A dielectric (k=3.2) is placed in a capacitor of distance 1m and area `2 m^2`. The width of dielectric is 0.5m. If net capacitance is `x epsilon_0`

To solve the problem, we need to determine the net capacitance of a capacitor with a dielectric material inserted.
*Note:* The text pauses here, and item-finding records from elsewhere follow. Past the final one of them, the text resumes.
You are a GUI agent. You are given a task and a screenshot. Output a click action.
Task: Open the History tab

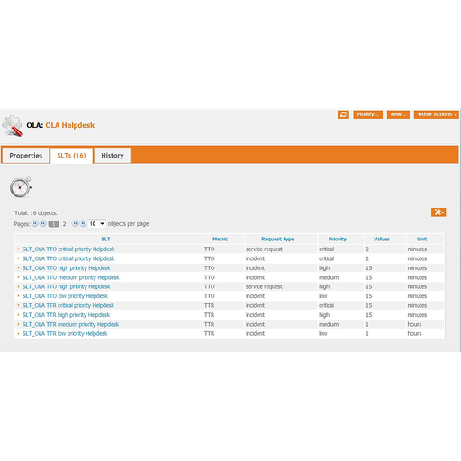point(113,156)
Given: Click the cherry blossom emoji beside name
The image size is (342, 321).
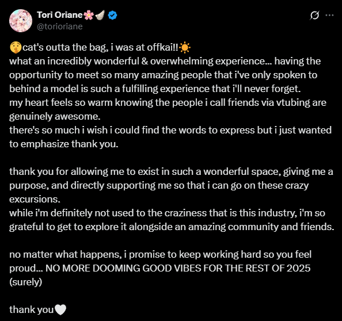Looking at the screenshot, I should pyautogui.click(x=89, y=15).
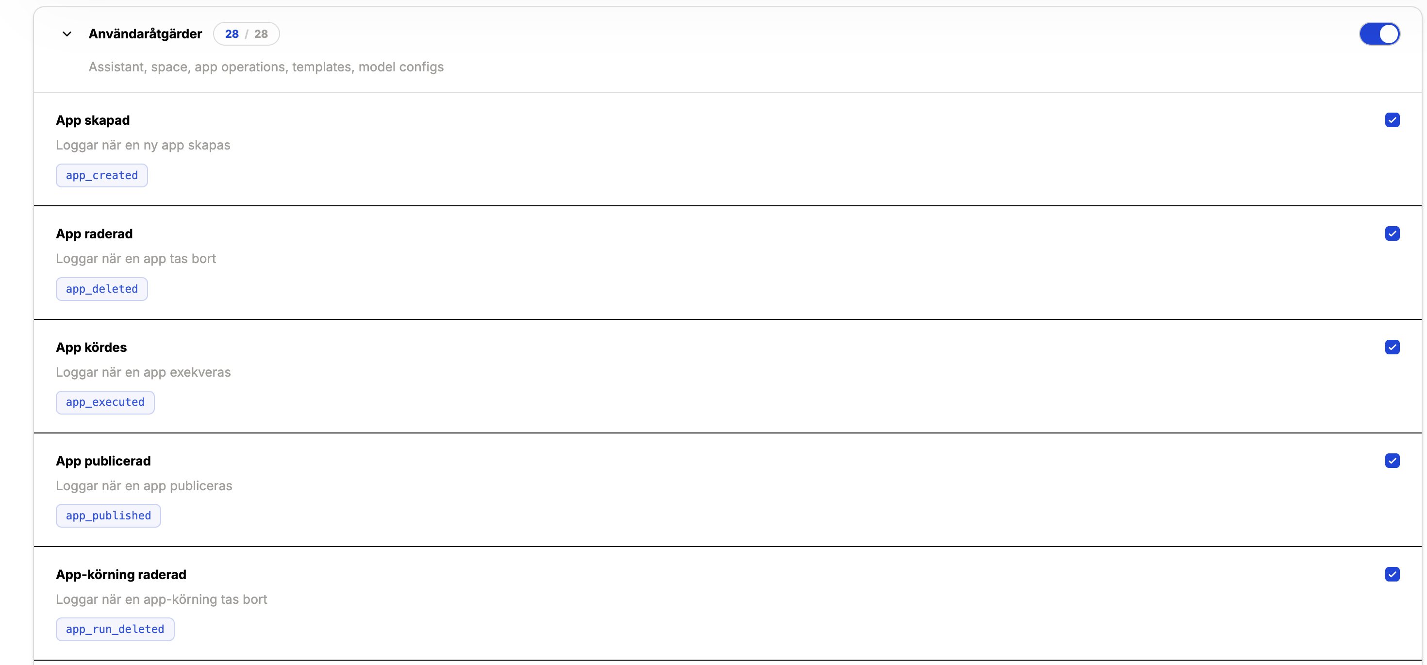Uncheck the App skapad checkbox
The height and width of the screenshot is (665, 1427).
(x=1392, y=120)
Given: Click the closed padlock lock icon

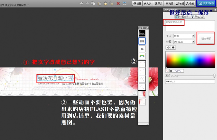Looking at the screenshot, I should tap(106, 3).
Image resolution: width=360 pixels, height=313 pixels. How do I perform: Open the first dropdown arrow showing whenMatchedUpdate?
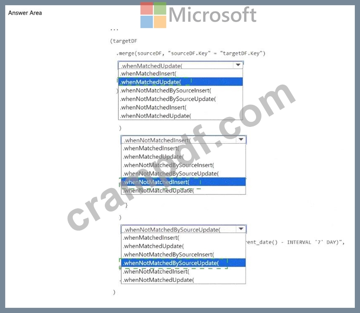[x=238, y=65]
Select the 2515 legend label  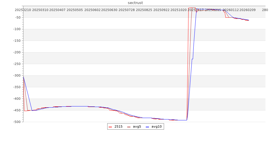[118, 127]
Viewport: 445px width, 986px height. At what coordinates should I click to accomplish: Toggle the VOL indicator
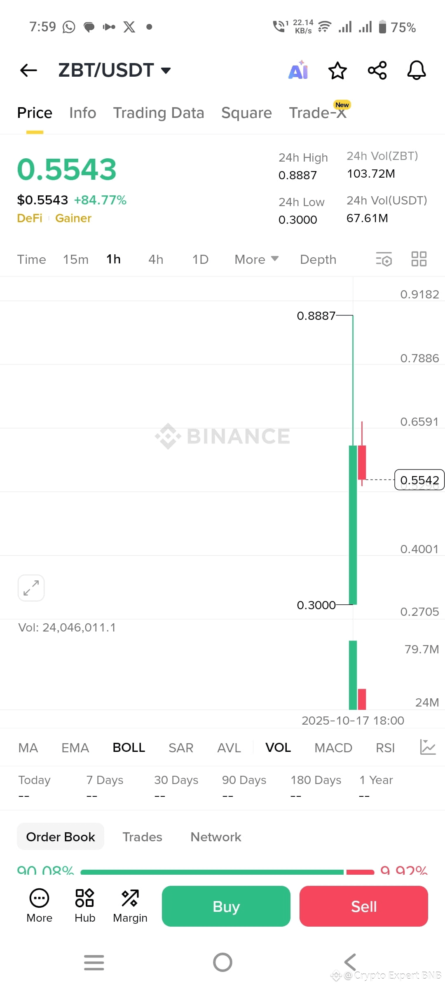278,747
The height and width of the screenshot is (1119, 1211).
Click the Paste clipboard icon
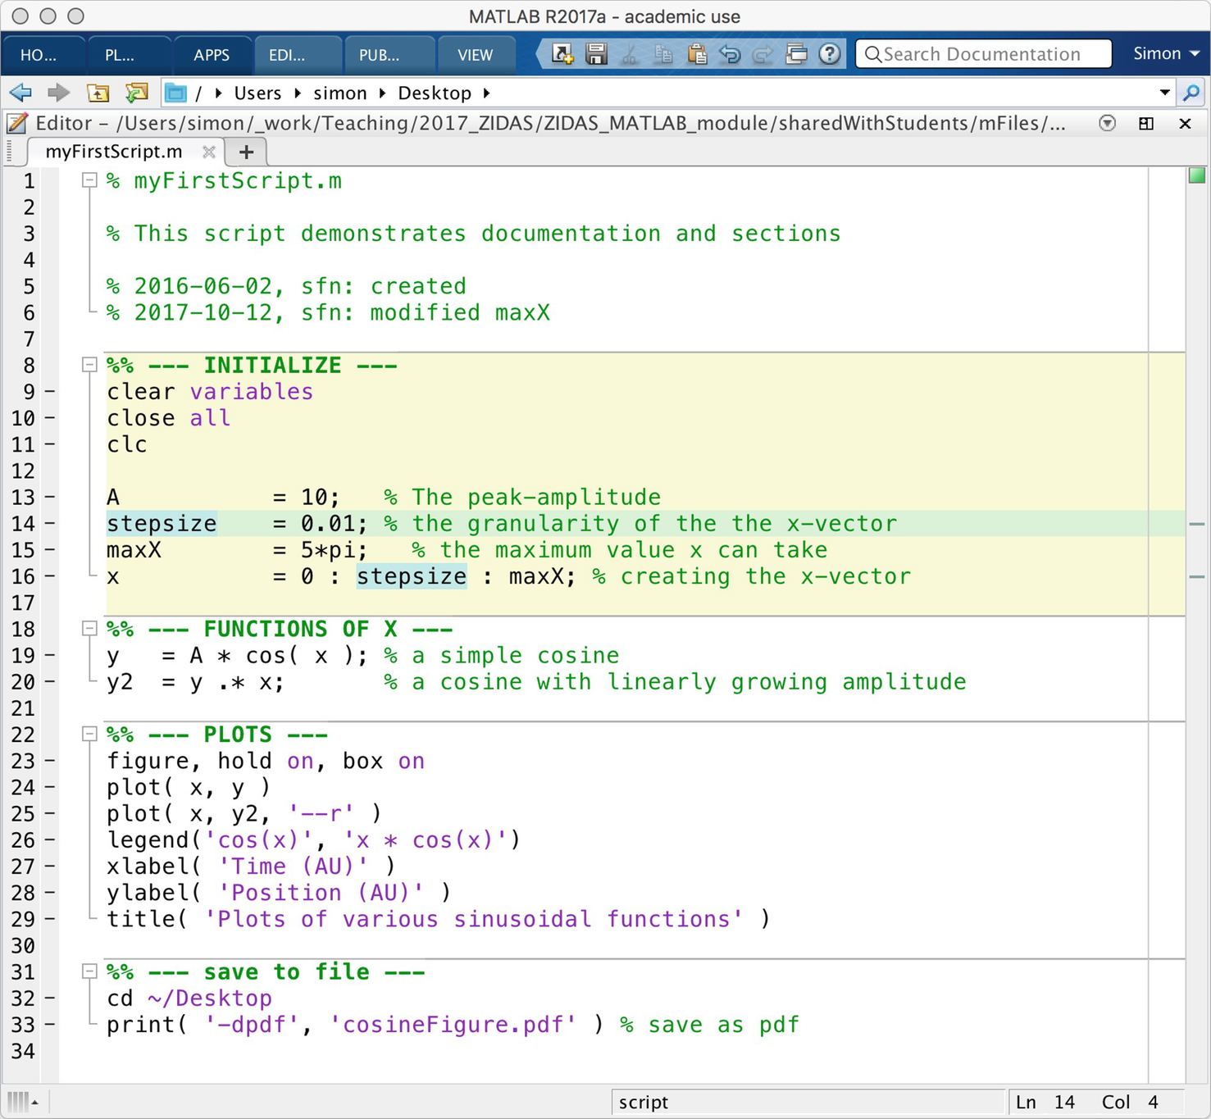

Here are the steps to find the solution: ### Step-by-Step Solution: 1. **Identify the Parameters**: - Dielectric constant \( k = 3.2 \) - Distance between plates \( D = 1 \, \text{m} \) - Area of the plates \( A = 2 \, \text{m}^2 \) - Width of the dielectric \( d = 0.5 \, \text{m} \) 2. **Divide the Capacitor**: The capacitor can be thought of as two capacitors in series: - Capacitor \( C_1 \) (air gap): Distance = \( 0.5 \, \text{m} \) - Capacitor \( C_2 \) (with dielectric): Distance = \( 0.5 \, \text{m} \) 3. **Calculate Capacitance of \( C_1 \)**: The formula for capacitance is given by: \[ C = \frac{A \epsilon_0 k}{D} \] For \( C_1 \) (with air, \( k = 1 \)): \[ C_1 = \frac{2 \epsilon_0 \cdot 1}{0.5} = 4 \epsilon_0 \] 4. **Calculate Capacitance of \( C_2 \)**: For \( C_2 \) (with dielectric, \( k = 3.2 \)): \[ C_2 = \frac{2 \epsilon_0 \cdot 3.2}{0.5} = 12.8 \epsilon_0 \] 5. **Combine Capacitors in Series**: The total capacitance \( C_{\text{equiv}} \) for capacitors in series is given by: \[ \frac{1}{C_{\text{equiv}}} = \frac{1}{C_1} + \frac{1}{C_2} \] Substituting the values: \[ \frac{1}{C_{\text{equiv}}} = \frac{1}{4 \epsilon_0} + \frac{1}{12.8 \epsilon_0} \] 6. **Calculate the Right Side**: Finding a common denominator: \[ \frac{1}{C_{\text{equiv}}} = \frac{3.2 + 1}{12.8 \epsilon_0} = \frac{4.2}{12.8 \epsilon_0} \] 7. **Find \( C_{\text{equiv}} \)**: Inverting gives: \[ C_{\text{equiv}} = \frac{12.8 \epsilon_0}{4.2} = 3.05 \epsilon_0 \] 8. **Determine Value of \( x \)**: Since we have \( C_{\text{equiv}} = x \epsilon_0 \), we find: \[ x = 3.05 \] ### Final Answer: The value of \( x \) is approximately \( 3.05 \).